Other medical concerns for people with inherited PTEN mutations
Inherited mutations in PTEN cause PTEN Hamartoma Tumor Syndrome (PHTS). There are two conditions that can be associated with PHTS:
- Cowden syndrome:
Some mutations in PTEN cause Cowden syndrome. In addition to an increased risk for cancer, Cowden syndrome is also associated with noncancerous growths. Almost everyone with Cowden syndrome will develop multiple multiple, noncancerous tumor-like growths called hamartomas. These growths are most often found on the skin and the lining of the mouth, nose, intestinal tract and other mucous membranes. Not all people with Cowden will test positive for a PTEN mutation.
- Bannayan-Riley-Ruvalcaba syndrome:
People with Bannayan-Riley-Ruvalcaba syndrome have large heads (macrocephaly), hamartomas and other noncancerous growths, and may have developmental delays.

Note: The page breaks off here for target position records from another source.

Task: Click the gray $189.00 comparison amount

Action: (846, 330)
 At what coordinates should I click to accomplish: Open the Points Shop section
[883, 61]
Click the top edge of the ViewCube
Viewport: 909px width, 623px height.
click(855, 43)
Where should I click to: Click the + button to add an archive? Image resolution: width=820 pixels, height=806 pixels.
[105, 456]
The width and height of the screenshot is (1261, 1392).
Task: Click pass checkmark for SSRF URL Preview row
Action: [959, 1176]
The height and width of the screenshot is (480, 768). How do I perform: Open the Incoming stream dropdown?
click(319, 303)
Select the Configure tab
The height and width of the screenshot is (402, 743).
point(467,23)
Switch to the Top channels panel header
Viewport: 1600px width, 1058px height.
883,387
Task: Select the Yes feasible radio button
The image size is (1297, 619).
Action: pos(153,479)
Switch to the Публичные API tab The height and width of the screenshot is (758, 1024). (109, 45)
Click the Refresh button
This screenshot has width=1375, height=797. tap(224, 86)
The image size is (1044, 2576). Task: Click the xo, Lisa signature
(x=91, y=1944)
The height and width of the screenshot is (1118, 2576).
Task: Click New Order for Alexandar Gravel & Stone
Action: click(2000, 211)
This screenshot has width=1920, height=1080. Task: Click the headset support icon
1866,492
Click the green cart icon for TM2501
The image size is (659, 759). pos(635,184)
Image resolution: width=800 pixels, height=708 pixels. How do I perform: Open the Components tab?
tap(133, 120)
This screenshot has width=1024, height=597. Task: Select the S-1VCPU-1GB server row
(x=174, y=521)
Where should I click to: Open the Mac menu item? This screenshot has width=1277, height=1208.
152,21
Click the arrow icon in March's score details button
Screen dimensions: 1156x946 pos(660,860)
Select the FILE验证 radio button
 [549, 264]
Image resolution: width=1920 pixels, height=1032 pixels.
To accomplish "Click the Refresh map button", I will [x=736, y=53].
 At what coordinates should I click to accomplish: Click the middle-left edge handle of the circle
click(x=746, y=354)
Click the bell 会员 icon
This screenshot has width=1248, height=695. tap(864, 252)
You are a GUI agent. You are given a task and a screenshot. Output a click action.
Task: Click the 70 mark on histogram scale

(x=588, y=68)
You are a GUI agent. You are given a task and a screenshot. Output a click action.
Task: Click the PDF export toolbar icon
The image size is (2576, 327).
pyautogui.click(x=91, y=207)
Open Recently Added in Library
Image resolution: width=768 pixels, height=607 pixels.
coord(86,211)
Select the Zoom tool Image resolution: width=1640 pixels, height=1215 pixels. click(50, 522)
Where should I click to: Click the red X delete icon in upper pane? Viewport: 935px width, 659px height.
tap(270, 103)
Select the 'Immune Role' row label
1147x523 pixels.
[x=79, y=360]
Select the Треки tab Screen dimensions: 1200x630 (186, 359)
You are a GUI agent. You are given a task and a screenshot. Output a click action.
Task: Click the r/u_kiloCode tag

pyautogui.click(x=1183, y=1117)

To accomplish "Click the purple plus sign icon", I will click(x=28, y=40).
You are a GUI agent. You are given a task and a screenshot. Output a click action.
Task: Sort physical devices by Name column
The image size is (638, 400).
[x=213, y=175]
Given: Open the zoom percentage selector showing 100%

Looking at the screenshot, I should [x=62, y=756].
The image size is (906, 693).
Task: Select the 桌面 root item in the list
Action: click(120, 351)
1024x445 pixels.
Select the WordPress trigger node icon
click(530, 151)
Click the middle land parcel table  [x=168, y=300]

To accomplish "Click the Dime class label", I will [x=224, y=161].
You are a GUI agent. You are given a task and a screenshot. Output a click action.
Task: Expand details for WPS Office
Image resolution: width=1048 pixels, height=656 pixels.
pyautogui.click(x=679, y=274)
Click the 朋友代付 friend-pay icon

People with Bannayan-Riley-Ruvalcaba syndrome may also have an increased risk of developing certain cancers, although researchers are still working to understand these cancer risks.
Because of the high lifetime risk and early onset of medical issues with PTEN mutations, people of reproductive age may wish to speak with a fertility expert prior to having children. There are options using assisted reproduction technology and preimplantation genetic diagnosis for parents to select embryos that are free of an inherited PTEN mutation.